Prague - Lukas Cernohorsky, 30, was elected a new chairman of the extra-parliamentary Czech Pirate Party today, replacing Ivan Bartos, 34, who headed the party from October 2009 with the exception of a six-month break and resigned in June.
Nový předseda České pirátské strany Lukáš Černohorský (vpravo) přijmá gratulci od svého předchůdce Ivana Bartoše na zasedání celostátního fóra strany, které mělo 2. srpna v Praze na programu volbu nového předsednictva, tedy předsedy a čtyř místopředsedů. ČTK Kamaryt Michal
Bartos then said he would bear political responsibility for the result of the May European Parliament (EP) election, in which the Pirates had won 4.78 percent of the vote, ending closely below the 5-percent threshold.

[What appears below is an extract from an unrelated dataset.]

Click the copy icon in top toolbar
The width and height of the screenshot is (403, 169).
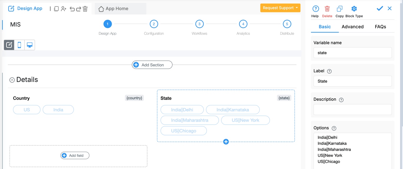[x=56, y=9]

Cernohorsky, head of the party´s Moravian-Silesian organisation, clearly beat his two rival candidates, Ivo Vasicek, former member of the Pirates´ leadership, and its Prague election leader Jakub Michalek.
Cernohorsky said his task would be to harmonise all opinion streams in the party and guarantee that all members could cooperate productively.
He recalled that the work of the party´s former leadership had often been affected by its members´ personal conflicts.
Cernohorsky wants to change the rules of the party´s financial management and its website to create a uniform graphic style, he said in his speech before the election.
He also called on the party´s candidates in the autumn local polls to stick to the Pirates´ programme.
The Pirates´ national forum is yet to elect four deputy chairpersons from 15 candidates, including Vasicek and Michalek.
The Czech Pirate Party was established in June 2009 after the success of similar entities abroad. Its aim is to promote the right to a free dissemination of information and a strict protection of privacy in the information society of the 21st century.
In the early election to the Chamber of Deputies, the lower house of parliament, in October 2013, the Pirate Party gained 2.66 percent of the vote and was supported by 132,417 people.
It did not cross the 5-percent parliamentary threshold but it was entitled to state support of some 13 million crowns to cover the election costs.